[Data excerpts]

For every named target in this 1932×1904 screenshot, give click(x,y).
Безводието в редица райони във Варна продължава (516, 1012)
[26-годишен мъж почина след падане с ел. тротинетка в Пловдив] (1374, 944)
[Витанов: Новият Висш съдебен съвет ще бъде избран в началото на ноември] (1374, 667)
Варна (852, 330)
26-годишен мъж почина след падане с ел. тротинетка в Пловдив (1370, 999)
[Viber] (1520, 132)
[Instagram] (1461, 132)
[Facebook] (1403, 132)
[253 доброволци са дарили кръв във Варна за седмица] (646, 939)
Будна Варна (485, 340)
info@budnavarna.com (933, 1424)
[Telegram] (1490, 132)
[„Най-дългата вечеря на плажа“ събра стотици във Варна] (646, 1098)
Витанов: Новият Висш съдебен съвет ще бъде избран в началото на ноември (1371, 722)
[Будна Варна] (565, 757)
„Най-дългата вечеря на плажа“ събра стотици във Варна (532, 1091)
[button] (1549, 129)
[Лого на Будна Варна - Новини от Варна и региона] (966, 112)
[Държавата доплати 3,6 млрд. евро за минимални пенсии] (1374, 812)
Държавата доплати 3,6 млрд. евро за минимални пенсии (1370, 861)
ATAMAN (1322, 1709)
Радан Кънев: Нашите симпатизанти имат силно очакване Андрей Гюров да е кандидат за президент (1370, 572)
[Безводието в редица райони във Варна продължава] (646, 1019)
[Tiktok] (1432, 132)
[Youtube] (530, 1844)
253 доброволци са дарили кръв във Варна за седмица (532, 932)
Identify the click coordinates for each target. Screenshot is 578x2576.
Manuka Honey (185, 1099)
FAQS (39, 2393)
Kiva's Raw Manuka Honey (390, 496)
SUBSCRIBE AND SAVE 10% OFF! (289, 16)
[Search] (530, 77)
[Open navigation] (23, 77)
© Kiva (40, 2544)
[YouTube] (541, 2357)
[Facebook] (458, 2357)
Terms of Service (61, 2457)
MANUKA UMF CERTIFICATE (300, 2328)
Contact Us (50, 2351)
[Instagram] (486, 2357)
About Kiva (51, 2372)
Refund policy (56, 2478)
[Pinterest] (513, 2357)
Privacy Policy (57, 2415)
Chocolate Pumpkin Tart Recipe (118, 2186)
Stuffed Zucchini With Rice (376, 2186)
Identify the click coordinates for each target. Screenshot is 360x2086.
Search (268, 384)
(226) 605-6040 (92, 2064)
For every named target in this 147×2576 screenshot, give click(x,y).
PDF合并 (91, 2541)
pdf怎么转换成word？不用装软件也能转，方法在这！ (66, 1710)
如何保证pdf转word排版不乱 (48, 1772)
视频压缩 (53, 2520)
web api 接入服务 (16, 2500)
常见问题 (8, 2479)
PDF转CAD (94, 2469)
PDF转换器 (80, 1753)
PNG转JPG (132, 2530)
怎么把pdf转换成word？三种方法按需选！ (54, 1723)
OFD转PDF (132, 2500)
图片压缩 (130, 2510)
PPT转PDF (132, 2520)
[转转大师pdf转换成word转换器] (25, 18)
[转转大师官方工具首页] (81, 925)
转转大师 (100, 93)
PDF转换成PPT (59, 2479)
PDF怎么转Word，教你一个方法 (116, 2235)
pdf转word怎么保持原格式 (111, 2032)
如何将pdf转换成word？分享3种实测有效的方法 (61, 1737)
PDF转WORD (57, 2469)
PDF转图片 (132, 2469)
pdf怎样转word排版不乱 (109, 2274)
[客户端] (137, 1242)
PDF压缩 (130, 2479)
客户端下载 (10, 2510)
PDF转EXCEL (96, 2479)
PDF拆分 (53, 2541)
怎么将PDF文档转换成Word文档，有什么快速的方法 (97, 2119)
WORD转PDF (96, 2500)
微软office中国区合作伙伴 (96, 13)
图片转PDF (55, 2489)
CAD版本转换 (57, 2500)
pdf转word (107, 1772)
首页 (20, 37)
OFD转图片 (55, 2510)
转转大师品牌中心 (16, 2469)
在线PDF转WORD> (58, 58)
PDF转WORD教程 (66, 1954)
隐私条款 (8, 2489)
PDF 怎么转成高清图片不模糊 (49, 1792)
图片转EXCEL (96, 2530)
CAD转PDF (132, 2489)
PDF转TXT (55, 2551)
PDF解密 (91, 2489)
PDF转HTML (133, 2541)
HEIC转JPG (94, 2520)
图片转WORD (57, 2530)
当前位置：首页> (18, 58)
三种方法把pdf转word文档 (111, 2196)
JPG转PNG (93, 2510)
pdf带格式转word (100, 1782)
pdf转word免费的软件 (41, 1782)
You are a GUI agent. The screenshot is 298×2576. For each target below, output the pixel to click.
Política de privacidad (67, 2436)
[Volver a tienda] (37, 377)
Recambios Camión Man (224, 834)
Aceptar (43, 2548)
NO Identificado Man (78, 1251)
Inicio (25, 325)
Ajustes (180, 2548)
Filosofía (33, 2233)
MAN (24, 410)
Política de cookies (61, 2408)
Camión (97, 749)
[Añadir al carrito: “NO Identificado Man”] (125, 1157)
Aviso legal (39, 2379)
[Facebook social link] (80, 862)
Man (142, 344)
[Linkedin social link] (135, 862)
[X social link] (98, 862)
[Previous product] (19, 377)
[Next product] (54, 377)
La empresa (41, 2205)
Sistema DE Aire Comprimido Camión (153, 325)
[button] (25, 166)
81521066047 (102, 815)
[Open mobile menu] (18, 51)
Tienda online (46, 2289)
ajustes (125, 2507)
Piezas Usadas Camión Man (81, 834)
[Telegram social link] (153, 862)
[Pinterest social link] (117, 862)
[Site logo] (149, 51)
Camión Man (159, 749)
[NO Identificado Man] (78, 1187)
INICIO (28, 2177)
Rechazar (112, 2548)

• _ACTIVITY_
The data must be printed verbatim, line by line.

• _OUTPUT OF THE TASK_
For every named target in this 1932×1904 screenshot, give click(x,y).
Безводието в редица райони във Варна продължава (516, 1012)
[26-годишен мъж почина след падане с ел. тротинетка в Пловдив] (1374, 944)
[Витанов: Новият Висш съдебен съвет ще бъде избран в началото на ноември] (1374, 667)
Варна (852, 330)
26-годишен мъж почина след падане с ел. тротинетка в Пловдив (1370, 999)
[Viber] (1520, 132)
[Instagram] (1461, 132)
[Facebook] (1403, 132)
[253 доброволци са дарили кръв във Варна за седмица] (646, 939)
Будна Варна (485, 340)
info@budnavarna.com (933, 1424)
[Telegram] (1490, 132)
[„Най-дългата вечеря на плажа“ събра стотици във Варна] (646, 1098)
Витанов: Новият Висш съдебен съвет ще бъде избран в началото на ноември (1371, 722)
[Будна Варна] (565, 757)
„Най-дългата вечеря на плажа“ събра стотици във Варна (532, 1091)
[button] (1549, 129)
[Лого на Будна Варна - Новини от Варна и региона] (966, 112)
[Държавата доплати 3,6 млрд. евро за минимални пенсии] (1374, 812)
Държавата доплати 3,6 млрд. евро за минимални пенсии (1370, 861)
ATAMAN (1322, 1709)
Радан Кънев: Нашите симпатизанти имат силно очакване Андрей Гюров да е кандидат за президент (1370, 572)
[Безводието в редица райони във Варна продължава] (646, 1019)
[Tiktok] (1432, 132)
[Youtube] (530, 1844)
253 доброволци са дарили кръв във Варна за седмица (532, 932)
Identify the click coordinates for each target. Screenshot is 578x2576.
Manuka Honey (185, 1099)
FAQS (39, 2393)
Kiva's Raw Manuka Honey (390, 496)
SUBSCRIBE AND SAVE 10% OFF! (289, 16)
[Search] (530, 77)
[Open navigation] (23, 77)
© Kiva (40, 2544)
[YouTube] (541, 2357)
[Facebook] (458, 2357)
Terms of Service (61, 2457)
MANUKA UMF CERTIFICATE (300, 2328)
Contact Us (50, 2351)
[Instagram] (486, 2357)
About Kiva (51, 2372)
Refund policy (56, 2478)
[Pinterest] (513, 2357)
Privacy Policy (57, 2415)
Chocolate Pumpkin Tart Recipe (118, 2186)
Stuffed Zucchini With Rice (376, 2186)
Identify the click coordinates for each target. Screenshot is 360x2086.
Search (268, 384)
(226) 605-6040 (92, 2064)
For every named target in this 147×2576 screenshot, give click(x,y).
PDF合并 (91, 2541)
pdf怎么转换成word？不用装软件也能转，方法在这！ (66, 1710)
如何保证pdf转word排版不乱 (48, 1772)
视频压缩 (53, 2520)
web api 接入服务 (16, 2500)
常见问题 (8, 2479)
PDF转CAD (94, 2469)
PDF转换器 (80, 1753)
PNG转JPG (132, 2530)
怎么把pdf转换成word？三种方法按需选！ (54, 1723)
OFD转PDF (132, 2500)
图片压缩 (130, 2510)
PPT转PDF (132, 2520)
[转转大师pdf转换成word转换器] (25, 18)
[转转大师官方工具首页] (81, 925)
转转大师 (100, 93)
PDF转换成PPT (59, 2479)
PDF怎么转Word，教你一个方法 (116, 2235)
pdf转word怎么保持原格式 (111, 2032)
如何将pdf转换成word？分享3种实测有效的方法 (61, 1737)
PDF转WORD (57, 2469)
PDF转图片 (132, 2469)
pdf怎样转word排版不乱 (109, 2274)
[客户端] (137, 1242)
PDF压缩 (130, 2479)
客户端下载 (10, 2510)
PDF转EXCEL (96, 2479)
PDF拆分 (53, 2541)
怎么将PDF文档转换成Word文档，有什么快速的方法 (97, 2119)
WORD转PDF (96, 2500)
微软office中国区合作伙伴 (96, 13)
图片转PDF (55, 2489)
CAD版本转换 (57, 2500)
pdf转word (107, 1772)
首页 (20, 37)
OFD转图片 (55, 2510)
转转大师品牌中心 (16, 2469)
在线PDF转WORD> (58, 58)
PDF转WORD教程 (66, 1954)
隐私条款 (8, 2489)
PDF 怎么转成高清图片不模糊 (49, 1792)
图片转EXCEL (96, 2530)
CAD转PDF (132, 2489)
PDF转TXT (55, 2551)
PDF解密 (91, 2489)
PDF转HTML (133, 2541)
HEIC转JPG (94, 2520)
图片转WORD (57, 2530)
当前位置：首页> (18, 58)
三种方法把pdf转word文档 (111, 2196)
JPG转PNG (93, 2510)
pdf带格式转word (100, 1782)
pdf转word免费的软件 (41, 1782)
You are a GUI agent. The screenshot is 298×2576. For each target below, output the pixel to click.
Política de privacidad (67, 2436)
[Volver a tienda] (37, 377)
Recambios Camión Man (224, 834)
Aceptar (43, 2548)
NO Identificado Man (78, 1251)
Inicio (25, 325)
Ajustes (180, 2548)
Filosofía (33, 2233)
MAN (24, 410)
Política de cookies (61, 2408)
Camión (97, 749)
[Añadir al carrito: “NO Identificado Man”] (125, 1157)
Aviso legal (39, 2379)
[Facebook social link] (80, 862)
Man (142, 344)
[Linkedin social link] (135, 862)
[X social link] (98, 862)
[Previous product] (19, 377)
[Next product] (54, 377)
La empresa (41, 2205)
Sistema DE Aire Comprimido Camión (153, 325)
[button] (25, 166)
81521066047 (102, 815)
[Open mobile menu] (18, 51)
Tienda online (46, 2289)
ajustes (125, 2507)
Piezas Usadas Camión Man (81, 834)
[Telegram social link] (153, 862)
[Pinterest social link] (117, 862)
[Site logo] (149, 51)
Camión Man (159, 749)
[NO Identificado Man] (78, 1187)
INICIO (28, 2177)
Rechazar (112, 2548)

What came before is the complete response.